Federal Reserve Chairman Jerome Powell said the central bank’s announced move this week to buy corporate bonds fulfills a pledge it had made earlier but is not an effort to take over the market.
“It’s out of an excess of caution to preserve these gains for market function by following through,” Powell said Tuesday during his semiannual testimony before Congress. “I don’t see us wanting to run through the bond market like an elephant snuffing out price signals, things like that.”
In a move first telegraphed on March 23, the Fed said it will expand its purchase of corporate bonds beyond exchange-traded funds and into individual issues. The result will be essentially creating its own index of bonds that spread across a wide swatch of the market and could see the Fed ultimately purchase up to $750 billion worth of securities.
The purchases will be made on already existing bonds rather than first issues from companies.

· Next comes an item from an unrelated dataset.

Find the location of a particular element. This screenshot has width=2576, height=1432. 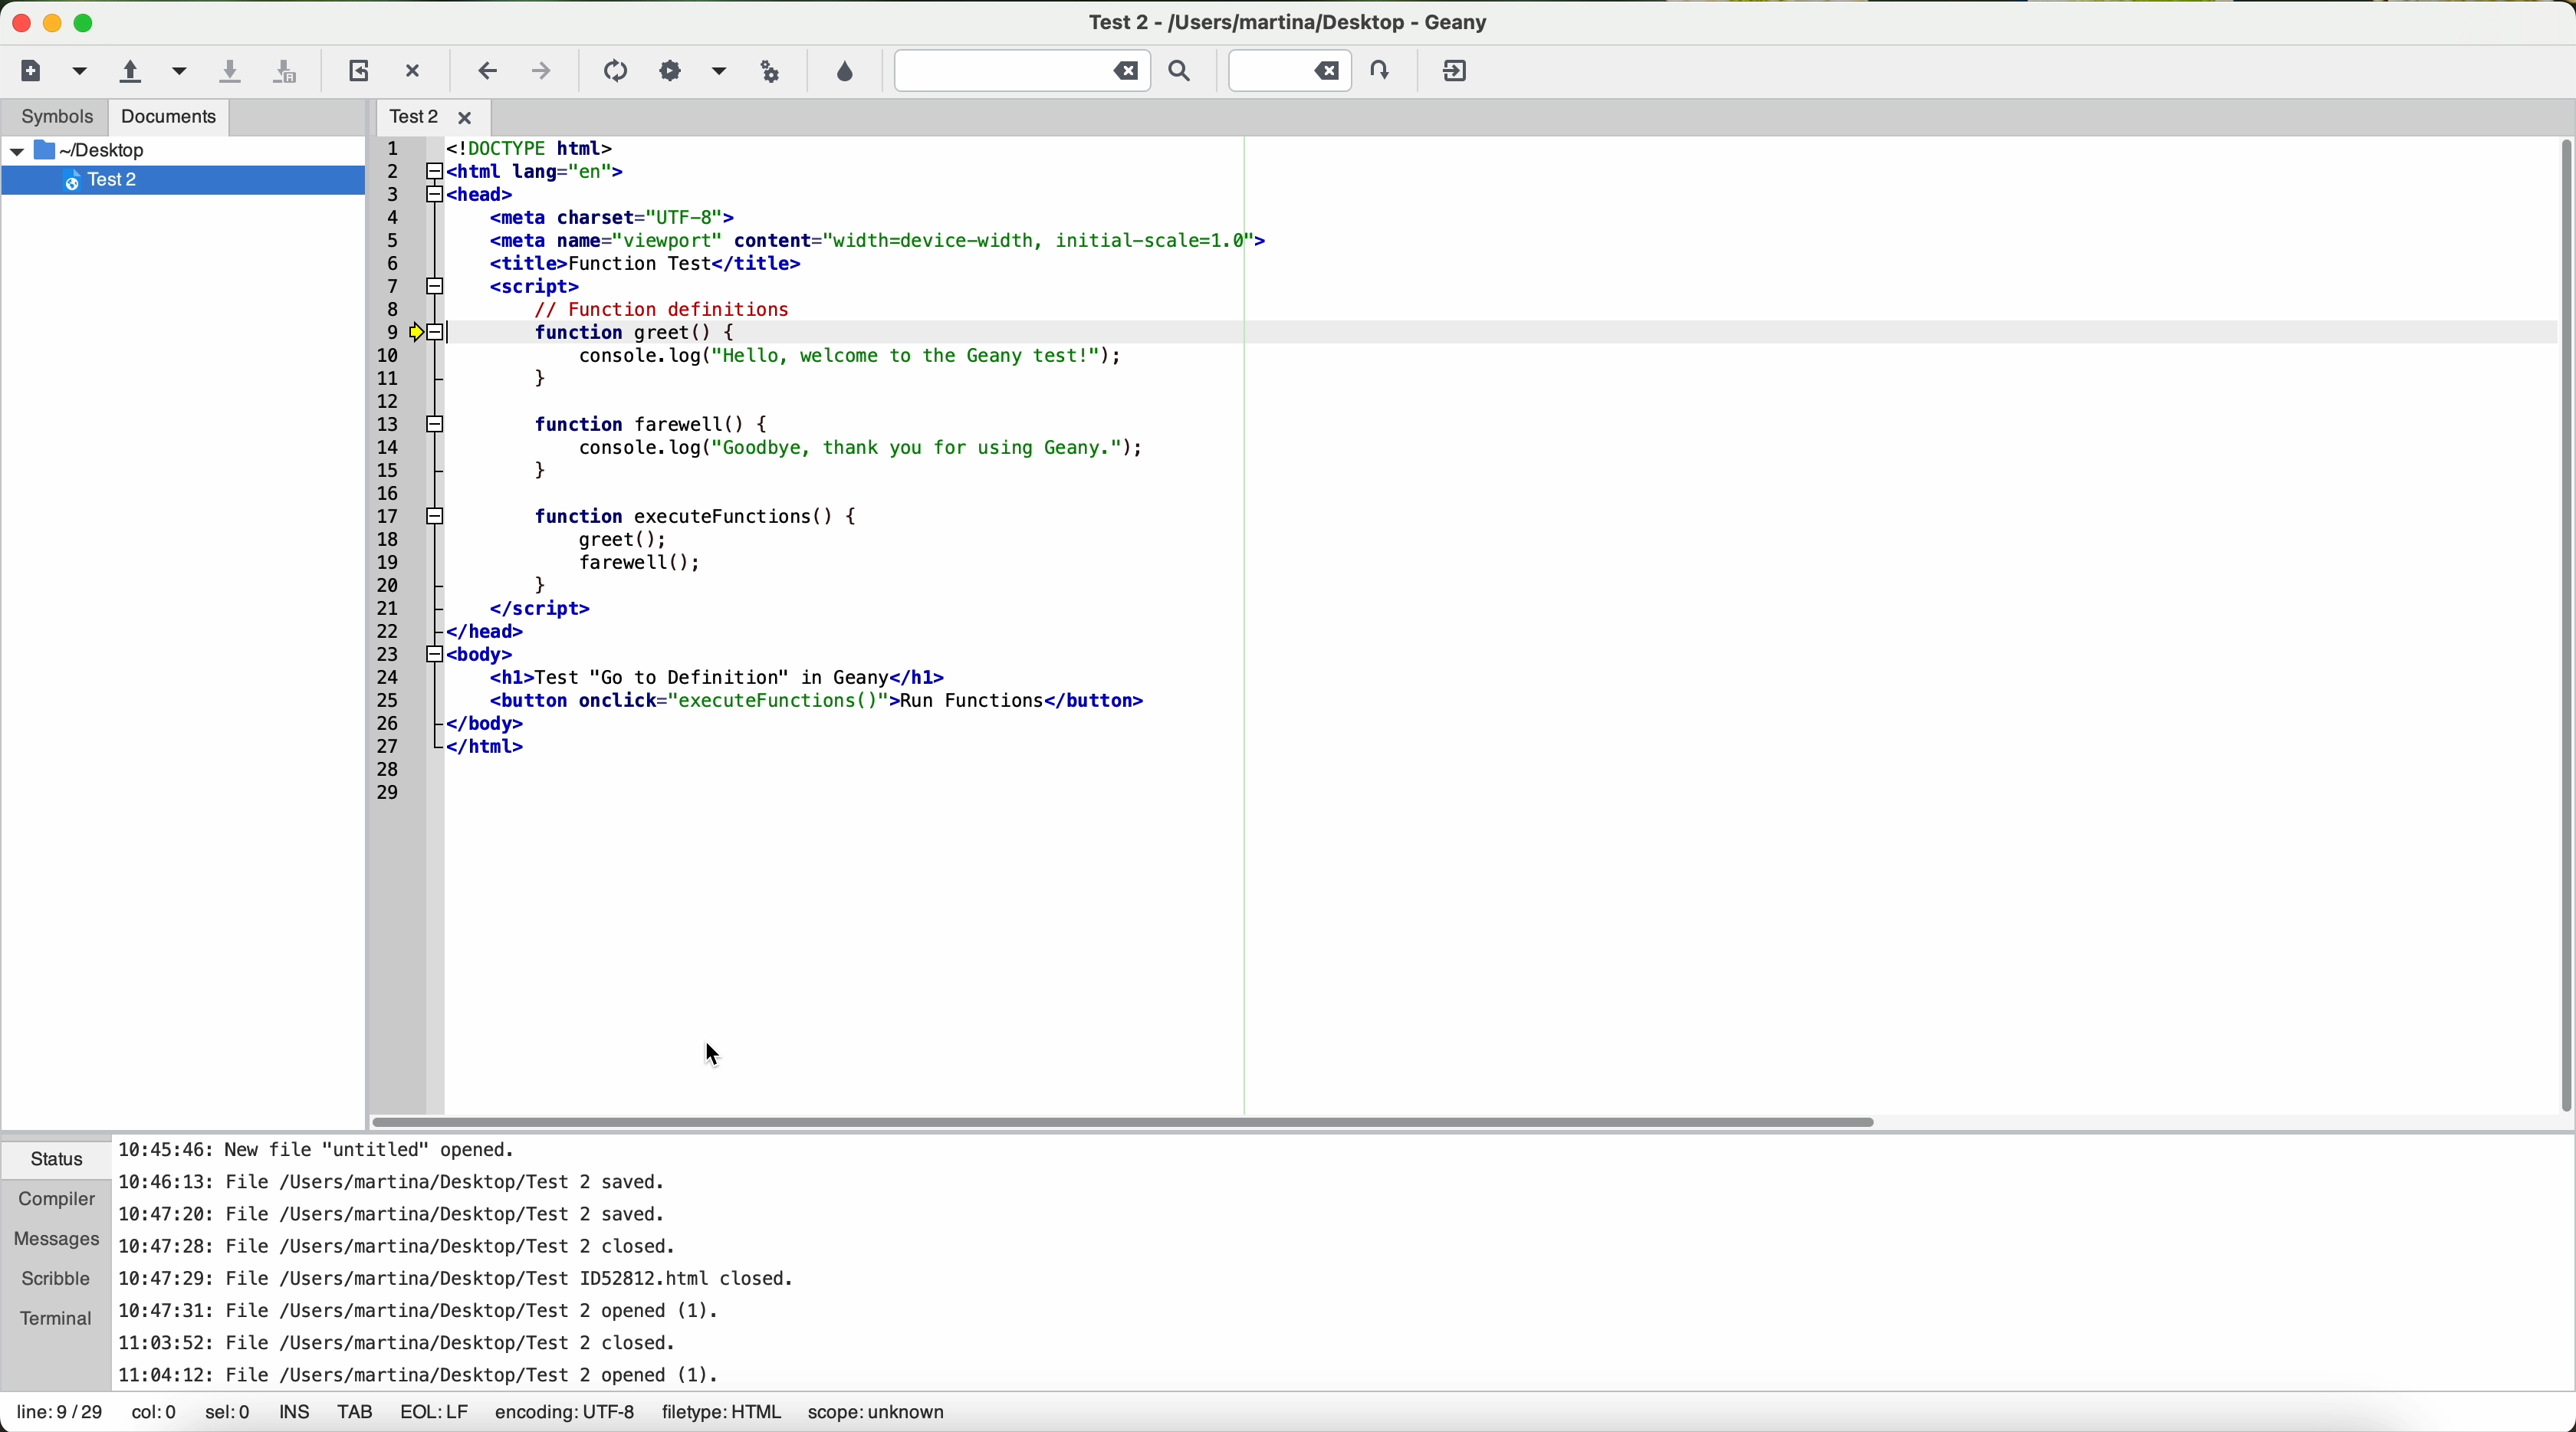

When the Fed first announced the program, it coincided with a sharp turn in a market that went from the longest growth period in history to its quickest drop of more than 20%, or a bear market. Stocks immediately snapped higher after the central bank said it would buy corporate debt, with the S&P 500 rising more than 30% since.
Powell said the return to risk from investors came “because they believe we’ll do what we say we’re going to do.”
However, he did not commit to open-ended purchases, as the Fed is doing with the $120 billion minimum monthly purchases it is making of Treasurys and mortgage-backed securities.
With corporate bonds, he said the pace of purchases will depend on how the market responds. Bond yields for company debt are near record lows and spreads compared to government debt have contracted to where they were before the coronavirus crisis.
“It’s really going to depend on the level market function. If the market function continues to improve, then we are happy to slow or even stop the purchases,” Powell said. “If it goes the other way, we will increase.”
The Fed has set up two facilities, one to buy corporate debt when it is issued, or the primary market, and the other for bonds already on the market such as with ETFs or those purchased elsewhere. The primary market facility has yet to be launched, and Powell said there has been no demand so far.